Professor Michael Jordan of MIT's Department of Brain and 
Cognitive Science spoke on "Adaptive Networks for Motor 
Control and Robotics."  There has been much progress in this 
field over the last five years, but neural nets do not 
represent a revolutionary breakthrough.  The "Inverse 
Problem" in control theory is classical:  find the control 
sequence which will drive the system from the current state 
to the goal state.  It is well known from Cybernetics that 
the controller must compute (directly or recursively) an 
inverse model of the forward system.  This is equivalent to 
the problem of diagnosing cause from effect.  The classical 
solution is to build a  model of the forward system and let 
the controller learn the inverse through unsupervised 
learning (playing with the model).  The learning proceeds 
incrementally, corresponding to backpropagation or gradient 
descent based on the transposed Jacobian (first derivative).  
This is essentially how humans learn to fly and drive using 
simulators.

Danny Hillis, Founding Scientist of Thinking Machines 
Corporation, captured the audience with a spellbinding talk 
on "Intelligence as an Emergent Phenomenon."  Danny began 
with a survey of computational problems well-suited to 
massively parallel architectures--matrix algebra and parallel 
search.  He uses the biological metaphor of evolution as his 
model for massively parallel computation and search.  Since 
the evolution of intelligence is not studied as much as the 
engineering approach (divide and conquer) or the biological 
approach (reverse engineer nature's best ideas), Danny chose 
to apply his connection machine to the exploration of 
evolutionary processes.  He invented a mathematical organism 
(called a "ramp") which seeks to evolve and perfect itself.  
A population cloud of these ramps inhabits his connection 
machine, mutating, evolving, and competing for survival of 
the fittest.  Danny's color videos show the evolution of the 
species under different circumstances.  He found that the 
steady state did not generally lead to a 100 percent 
population of perfect ramps.  Rather 2 or more immiscible 
populations of suboptimal ramps formed pockets with seething 
boundaries.  He then introduced a species of parasites which 
attacked ramps at their weakest points, so that stable 
populations would eventually succumb to a destructive 
epidemic.  The parasites did not clear the way for the 
emergence of perfect and immune ramps.  Rather, the 
populations cycled through a roiling rise and fall of 
suboptimal ramps, still sequestered into camps of Gog and 
Magog.  The eerie resemblance to modern geopolitics and 
classical mythology was palpable and profound.

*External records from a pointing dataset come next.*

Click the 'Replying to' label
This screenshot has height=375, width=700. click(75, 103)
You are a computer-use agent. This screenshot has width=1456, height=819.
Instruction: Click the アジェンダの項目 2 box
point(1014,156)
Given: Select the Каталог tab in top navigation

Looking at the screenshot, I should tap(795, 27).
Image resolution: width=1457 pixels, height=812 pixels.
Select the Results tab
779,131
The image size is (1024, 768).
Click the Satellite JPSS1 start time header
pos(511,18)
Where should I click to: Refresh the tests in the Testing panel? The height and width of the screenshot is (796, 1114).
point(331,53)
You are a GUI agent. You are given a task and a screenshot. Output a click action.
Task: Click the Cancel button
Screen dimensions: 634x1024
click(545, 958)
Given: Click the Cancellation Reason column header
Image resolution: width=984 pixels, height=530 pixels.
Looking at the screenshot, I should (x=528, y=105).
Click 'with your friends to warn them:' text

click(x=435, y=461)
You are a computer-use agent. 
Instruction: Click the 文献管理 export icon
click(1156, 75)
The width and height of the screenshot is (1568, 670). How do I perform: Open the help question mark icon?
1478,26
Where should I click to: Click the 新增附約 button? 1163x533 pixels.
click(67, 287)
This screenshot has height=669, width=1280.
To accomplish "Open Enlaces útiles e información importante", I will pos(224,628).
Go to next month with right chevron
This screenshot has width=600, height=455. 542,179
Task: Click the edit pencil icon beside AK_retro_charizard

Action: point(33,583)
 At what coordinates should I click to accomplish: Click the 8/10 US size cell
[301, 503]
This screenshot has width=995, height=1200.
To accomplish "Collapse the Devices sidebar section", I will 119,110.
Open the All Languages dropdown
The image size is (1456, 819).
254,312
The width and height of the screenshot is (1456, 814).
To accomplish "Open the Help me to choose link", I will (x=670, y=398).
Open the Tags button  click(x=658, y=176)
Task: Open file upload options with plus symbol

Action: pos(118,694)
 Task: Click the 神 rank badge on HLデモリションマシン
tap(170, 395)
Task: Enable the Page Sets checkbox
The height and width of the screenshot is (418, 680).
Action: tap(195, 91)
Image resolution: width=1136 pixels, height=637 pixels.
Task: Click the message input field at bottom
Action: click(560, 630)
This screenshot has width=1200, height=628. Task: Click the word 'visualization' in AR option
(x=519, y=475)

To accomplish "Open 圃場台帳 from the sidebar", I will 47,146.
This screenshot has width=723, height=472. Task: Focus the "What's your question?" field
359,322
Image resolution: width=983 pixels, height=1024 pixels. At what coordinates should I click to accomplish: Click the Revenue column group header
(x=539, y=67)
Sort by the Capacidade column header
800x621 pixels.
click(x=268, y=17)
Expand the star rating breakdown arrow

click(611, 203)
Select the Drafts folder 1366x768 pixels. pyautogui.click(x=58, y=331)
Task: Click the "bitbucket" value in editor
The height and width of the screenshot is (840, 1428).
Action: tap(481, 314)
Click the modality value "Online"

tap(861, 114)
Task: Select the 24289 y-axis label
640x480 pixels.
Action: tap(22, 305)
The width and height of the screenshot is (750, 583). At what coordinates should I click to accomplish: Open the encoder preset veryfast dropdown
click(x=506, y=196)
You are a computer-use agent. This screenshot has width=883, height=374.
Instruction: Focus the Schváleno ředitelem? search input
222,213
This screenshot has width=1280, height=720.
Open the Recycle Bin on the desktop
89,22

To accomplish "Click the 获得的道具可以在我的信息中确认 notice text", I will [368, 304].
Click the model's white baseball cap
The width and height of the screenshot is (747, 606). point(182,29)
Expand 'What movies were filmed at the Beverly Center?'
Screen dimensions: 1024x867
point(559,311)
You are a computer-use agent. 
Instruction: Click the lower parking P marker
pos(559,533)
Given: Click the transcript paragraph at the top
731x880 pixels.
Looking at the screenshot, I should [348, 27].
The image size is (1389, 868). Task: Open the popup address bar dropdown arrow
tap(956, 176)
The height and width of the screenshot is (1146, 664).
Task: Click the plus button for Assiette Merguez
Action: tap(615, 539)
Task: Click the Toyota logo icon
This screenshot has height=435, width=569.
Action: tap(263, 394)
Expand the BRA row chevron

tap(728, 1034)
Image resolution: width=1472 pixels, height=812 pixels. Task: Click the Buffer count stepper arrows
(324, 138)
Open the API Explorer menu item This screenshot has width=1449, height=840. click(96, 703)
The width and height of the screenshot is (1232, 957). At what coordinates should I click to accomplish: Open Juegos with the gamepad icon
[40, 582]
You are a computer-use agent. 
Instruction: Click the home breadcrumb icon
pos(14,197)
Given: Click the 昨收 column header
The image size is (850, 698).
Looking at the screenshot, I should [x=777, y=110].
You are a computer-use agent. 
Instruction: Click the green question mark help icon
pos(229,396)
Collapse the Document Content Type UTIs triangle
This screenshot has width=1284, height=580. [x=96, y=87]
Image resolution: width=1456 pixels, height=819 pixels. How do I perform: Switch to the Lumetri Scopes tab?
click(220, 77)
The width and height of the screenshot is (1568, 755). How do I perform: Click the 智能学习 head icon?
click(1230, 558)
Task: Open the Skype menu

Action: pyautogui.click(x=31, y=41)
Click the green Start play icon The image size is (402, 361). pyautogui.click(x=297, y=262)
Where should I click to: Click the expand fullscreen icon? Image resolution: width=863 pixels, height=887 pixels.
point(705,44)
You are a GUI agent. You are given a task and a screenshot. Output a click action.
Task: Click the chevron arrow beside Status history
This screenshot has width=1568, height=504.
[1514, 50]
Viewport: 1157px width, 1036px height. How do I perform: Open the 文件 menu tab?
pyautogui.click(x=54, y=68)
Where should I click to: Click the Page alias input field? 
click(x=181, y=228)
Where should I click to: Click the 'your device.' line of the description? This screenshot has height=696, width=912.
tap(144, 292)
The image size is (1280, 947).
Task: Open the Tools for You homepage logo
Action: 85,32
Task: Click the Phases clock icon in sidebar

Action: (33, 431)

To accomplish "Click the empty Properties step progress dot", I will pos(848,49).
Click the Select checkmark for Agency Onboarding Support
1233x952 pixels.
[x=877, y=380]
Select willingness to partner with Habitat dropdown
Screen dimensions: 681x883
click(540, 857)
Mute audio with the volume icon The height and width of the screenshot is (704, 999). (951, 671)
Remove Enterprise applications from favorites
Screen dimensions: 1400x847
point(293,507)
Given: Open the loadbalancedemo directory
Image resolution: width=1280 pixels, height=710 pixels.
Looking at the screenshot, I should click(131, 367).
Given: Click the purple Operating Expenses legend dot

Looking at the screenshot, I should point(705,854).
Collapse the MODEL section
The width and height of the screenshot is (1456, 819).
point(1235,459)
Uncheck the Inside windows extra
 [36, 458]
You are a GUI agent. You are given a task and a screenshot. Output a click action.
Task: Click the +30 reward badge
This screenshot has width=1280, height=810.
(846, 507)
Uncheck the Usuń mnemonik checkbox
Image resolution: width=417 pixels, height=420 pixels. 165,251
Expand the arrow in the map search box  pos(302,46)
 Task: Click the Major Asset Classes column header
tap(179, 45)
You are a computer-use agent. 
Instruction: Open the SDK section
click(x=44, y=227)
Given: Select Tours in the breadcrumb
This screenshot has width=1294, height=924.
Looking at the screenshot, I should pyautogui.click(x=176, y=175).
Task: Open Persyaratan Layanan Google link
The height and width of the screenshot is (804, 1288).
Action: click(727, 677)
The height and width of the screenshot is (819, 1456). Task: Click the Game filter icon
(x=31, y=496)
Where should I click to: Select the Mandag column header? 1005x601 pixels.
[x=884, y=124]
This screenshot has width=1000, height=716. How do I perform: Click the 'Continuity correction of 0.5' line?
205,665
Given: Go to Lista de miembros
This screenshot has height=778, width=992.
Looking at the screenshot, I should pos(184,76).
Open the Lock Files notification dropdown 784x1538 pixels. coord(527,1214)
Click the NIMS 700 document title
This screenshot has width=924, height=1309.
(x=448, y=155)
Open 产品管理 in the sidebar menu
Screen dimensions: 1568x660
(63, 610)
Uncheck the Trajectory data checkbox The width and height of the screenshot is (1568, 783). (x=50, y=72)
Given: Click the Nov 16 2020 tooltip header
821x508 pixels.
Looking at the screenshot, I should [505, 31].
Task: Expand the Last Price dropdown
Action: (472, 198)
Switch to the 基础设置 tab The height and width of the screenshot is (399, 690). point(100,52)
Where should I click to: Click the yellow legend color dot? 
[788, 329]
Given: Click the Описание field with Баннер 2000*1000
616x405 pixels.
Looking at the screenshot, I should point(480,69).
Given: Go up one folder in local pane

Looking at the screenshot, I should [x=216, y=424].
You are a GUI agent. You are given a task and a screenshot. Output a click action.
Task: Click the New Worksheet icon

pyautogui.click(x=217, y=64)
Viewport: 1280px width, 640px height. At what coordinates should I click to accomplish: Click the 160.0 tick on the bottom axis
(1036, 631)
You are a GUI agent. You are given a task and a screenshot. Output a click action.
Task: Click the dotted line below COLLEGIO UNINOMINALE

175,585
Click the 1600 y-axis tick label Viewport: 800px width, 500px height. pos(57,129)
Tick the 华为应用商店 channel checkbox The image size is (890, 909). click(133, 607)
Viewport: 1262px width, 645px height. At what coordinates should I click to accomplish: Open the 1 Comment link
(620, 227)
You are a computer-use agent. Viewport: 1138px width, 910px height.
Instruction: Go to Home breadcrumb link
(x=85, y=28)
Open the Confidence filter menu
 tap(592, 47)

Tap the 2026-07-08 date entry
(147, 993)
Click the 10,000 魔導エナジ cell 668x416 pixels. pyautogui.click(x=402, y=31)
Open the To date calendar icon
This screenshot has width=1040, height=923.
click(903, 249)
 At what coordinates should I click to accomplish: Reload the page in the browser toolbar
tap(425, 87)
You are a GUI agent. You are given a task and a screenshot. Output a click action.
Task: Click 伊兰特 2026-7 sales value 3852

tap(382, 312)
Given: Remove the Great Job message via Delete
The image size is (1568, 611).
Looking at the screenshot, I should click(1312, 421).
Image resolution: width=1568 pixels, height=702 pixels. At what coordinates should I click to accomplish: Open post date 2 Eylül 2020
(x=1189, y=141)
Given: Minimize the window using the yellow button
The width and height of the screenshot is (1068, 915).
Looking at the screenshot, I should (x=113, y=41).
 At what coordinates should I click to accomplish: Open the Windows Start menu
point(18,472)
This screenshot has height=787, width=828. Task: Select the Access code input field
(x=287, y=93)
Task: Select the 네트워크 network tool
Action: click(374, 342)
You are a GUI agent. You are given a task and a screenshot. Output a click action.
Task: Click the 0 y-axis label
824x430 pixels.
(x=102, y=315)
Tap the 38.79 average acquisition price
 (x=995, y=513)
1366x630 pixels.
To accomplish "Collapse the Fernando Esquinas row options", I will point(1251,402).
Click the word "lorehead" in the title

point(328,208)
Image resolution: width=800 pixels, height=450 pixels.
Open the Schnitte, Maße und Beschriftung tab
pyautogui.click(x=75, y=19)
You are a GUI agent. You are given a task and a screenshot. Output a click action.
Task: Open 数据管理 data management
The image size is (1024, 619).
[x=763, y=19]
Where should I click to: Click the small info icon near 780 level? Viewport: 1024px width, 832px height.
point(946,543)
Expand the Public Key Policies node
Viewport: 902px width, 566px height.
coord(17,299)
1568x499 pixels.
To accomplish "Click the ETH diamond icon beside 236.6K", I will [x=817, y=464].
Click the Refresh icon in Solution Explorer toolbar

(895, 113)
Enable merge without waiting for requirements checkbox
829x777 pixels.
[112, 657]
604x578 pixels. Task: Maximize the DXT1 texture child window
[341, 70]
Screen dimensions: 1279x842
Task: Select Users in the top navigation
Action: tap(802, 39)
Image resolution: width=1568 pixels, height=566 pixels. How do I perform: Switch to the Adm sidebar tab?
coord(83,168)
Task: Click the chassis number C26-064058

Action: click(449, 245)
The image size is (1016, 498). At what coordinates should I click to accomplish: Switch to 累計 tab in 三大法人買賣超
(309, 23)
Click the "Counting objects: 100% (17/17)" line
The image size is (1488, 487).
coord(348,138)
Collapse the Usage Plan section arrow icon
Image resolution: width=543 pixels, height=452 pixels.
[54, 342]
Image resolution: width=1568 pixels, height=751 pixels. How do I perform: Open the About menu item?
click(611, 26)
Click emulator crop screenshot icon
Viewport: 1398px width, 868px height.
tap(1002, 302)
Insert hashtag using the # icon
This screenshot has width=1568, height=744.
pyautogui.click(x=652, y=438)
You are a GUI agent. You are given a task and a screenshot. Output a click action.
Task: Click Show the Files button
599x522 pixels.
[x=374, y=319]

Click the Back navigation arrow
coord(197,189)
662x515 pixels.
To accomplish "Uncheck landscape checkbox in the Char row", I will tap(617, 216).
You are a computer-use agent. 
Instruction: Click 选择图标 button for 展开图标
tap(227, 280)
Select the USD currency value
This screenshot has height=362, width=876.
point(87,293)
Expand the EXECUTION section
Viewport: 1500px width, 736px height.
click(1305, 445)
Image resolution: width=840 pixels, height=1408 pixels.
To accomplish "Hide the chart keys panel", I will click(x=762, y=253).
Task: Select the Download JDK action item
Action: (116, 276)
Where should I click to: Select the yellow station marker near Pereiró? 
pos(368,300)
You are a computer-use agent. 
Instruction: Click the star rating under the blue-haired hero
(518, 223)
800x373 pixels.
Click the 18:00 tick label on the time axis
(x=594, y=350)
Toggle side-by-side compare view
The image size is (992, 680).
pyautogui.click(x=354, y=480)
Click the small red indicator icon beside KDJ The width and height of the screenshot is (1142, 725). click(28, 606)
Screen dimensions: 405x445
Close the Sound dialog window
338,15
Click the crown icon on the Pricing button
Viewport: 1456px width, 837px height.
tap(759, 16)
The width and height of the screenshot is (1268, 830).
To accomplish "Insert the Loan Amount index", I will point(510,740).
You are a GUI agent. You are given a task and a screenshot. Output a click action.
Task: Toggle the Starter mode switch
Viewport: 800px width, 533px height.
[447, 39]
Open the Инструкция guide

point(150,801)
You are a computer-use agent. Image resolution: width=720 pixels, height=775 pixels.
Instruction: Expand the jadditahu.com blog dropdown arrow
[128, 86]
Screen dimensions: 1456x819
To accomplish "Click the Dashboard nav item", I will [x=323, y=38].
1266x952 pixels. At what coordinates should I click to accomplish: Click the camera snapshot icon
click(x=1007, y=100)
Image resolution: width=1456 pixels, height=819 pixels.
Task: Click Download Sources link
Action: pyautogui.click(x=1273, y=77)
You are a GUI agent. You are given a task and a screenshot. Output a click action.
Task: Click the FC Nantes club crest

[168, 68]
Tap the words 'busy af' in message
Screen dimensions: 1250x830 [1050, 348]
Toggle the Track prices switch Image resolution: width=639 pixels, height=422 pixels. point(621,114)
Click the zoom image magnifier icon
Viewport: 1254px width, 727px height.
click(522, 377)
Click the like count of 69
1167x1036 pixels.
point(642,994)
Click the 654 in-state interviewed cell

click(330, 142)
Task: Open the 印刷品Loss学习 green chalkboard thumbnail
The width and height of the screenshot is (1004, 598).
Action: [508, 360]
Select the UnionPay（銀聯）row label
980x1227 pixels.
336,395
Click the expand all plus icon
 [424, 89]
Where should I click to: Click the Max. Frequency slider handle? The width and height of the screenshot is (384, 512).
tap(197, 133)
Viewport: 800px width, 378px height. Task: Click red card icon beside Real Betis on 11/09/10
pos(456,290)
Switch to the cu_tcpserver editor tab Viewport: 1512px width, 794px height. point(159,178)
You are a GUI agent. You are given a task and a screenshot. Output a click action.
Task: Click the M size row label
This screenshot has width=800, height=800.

Professor John Wyatt of the MIT Department of Electrical 
Engineering and Computer Science closed the first day's 
program with a talk on "Analog VLSI Hardware for Early 
Vision:  Parallel Distributed Computation without Learning."  
Professor Wyatt's students are building analog devices that 
can be stimulated by focusing a scene image onto the surface 
of a chip.  His devices for image processing use low 
precision (about 8 bits) analog processing based on the 
inherent bulk properties of silicon.  His goal is to produce 
chips costing $4.95.  One such chip can find the fixed point 
when the scene is zoomed.  (Say you are approaching the back 
of a slow moving truck.  As the back of the truck looms 
larger in your field of view, the fixed point in the scene 
corresponds to the point of impact if you fail to slow down.)  
Identification of the coordinates of the fixed point and the 
estimated time to impact are the output of this chip.  
Charged-coupled devices and other technologies are being 
transformed into such image processing devices as stereo 
depth estimation, image smoothing and segmentation, and 
motion vision.

The second day of the symposium focused on the Japanese, 
European, and American perspectives for the development and 
application of neural nets.

Professor Shun-ichi Amari of the Department of Mathematical 
Engineering and Information Physics at the University of 
Tokyo explored the mathematical theory of neural nets.  
Whereas conventional computers operate on symbols using 
programmed sequential logic, neural nets correspond more to 
intuitive styles of information processing--pattern 
recognition, dynamic parallel processing, and learning.  
Professor Amari explored neural network operation in terms of 
mathematical mapping theory and fixed points.  Here, the 
fixed points represent the set of weights corresponding to 
the stable state after extensive training.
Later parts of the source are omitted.